The situation is similar with the magnetic field of the sun and other stars similar spectral type. The origin of their magnetic fields resulting from the interaction of several factors in the outer layers of the star ( dynamo theory ) and is also described based on the MHD models.

Stellar atmospheres

The corona (outermost atmosphere ) of the sun and other stars is a highly structured region of very low plasma densities where the magnetic field is the dominating, structuring component. MHD effects here are very important to describe and understand the distribution and dynamics of the outer stellar atmosphere. Also in the underlying atmospheric layers of the chromosphere and the photosphere the MHD plays an important role.
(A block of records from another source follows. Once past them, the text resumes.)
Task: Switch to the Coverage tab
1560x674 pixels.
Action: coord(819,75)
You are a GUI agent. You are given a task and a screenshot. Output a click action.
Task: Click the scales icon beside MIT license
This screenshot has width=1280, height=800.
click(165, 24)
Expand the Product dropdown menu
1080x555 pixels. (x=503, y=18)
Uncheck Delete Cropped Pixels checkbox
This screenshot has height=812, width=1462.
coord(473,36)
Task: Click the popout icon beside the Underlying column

Electromagnetic Flow Control

Magnetic fields can be used in metallurgy, in order to influence the flow of liquid metal, such as steel or aluminum. When the application is to distinguish between static and time-dependent magnetic fields. Static ( time-independent ) magnetic fields lead to a damping of turbulence and are therefore in the form of magnetic braking (English: electromagnetic brakes ) used in continuous casting of steel. Time-dependent magnetic fields are applied to the electromagnetic supporting the casting of aluminum (electromagnetic casting ).
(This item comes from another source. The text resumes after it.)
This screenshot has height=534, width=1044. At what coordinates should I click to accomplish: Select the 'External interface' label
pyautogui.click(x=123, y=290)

Electromagnetic flow measurement

Moving an electrically conductive fluid under the influence of a magnetic field, as in the fluid, a voltage is generated which is the strength of the magnetic field and the flow rate is proportional. This principle was discovered in 1832 by Michael Faraday, who (unsuccessfully) tried in this way to determine the flow rate of the Thames. The principle is used today in the form of electromagnetic flowmeters (also called inductive flow meter ) wide application in food industry, the chemical industry and in water treatment plants. During the movement of an electrically conductive fluid in a magnetic field created in the fluid on the basis of the induced voltage and eddy currents. These generate a Lorentz force, which counteracts the movement of the fluid. This physical effect is applied in the designated as Lorentz force velocimetry non-contact flow measurement method.

MHD generator

A technical application of magnetohydrodynamics is the magnetohydrodynamic generator ( MHD generator ). Here, a plasma between two conductive electrodes through shot. Perpendicular to the electrodes, a magnetic field is applied, then the negatively charged electrons and positively charged ions separate due to the opposite charge. This produces a voltage difference between the plates. In this way, kinetic energy is converted directly into electrical energy without the use of mechanical components (turbines and generators ). Despite intensive efforts, particularly in the 1960s, has not been able to develop long -term stable electrodes. For this reason, the MHD generator currently has no practical significance.

MHD propulsion

An electrically conductive substance, such as a plasma, can be accelerated in an electromagnetic field ( magnetoplasma dynamic drive ). Since sea water and ionized air as ion mixtures are conductive, they can also be accelerated in an electromagnetic field ( Magneto Hydrodynamic drive ). These properties can in principle be used for the propulsion of ships, submarines and aircraft. However, the efficiency of such systems is low. For this reason, the MHD propulsion has no practical significance today.

MHD sensor

Magneto Hydro Dynamic sensors are used to measure angular velocities. The accuracy increases with the size. One application is the aerospace. The principle of MHD sensor that helps a whole understand the basic idea of magnetohydrodynamics ( MHD), is shown in this sketch.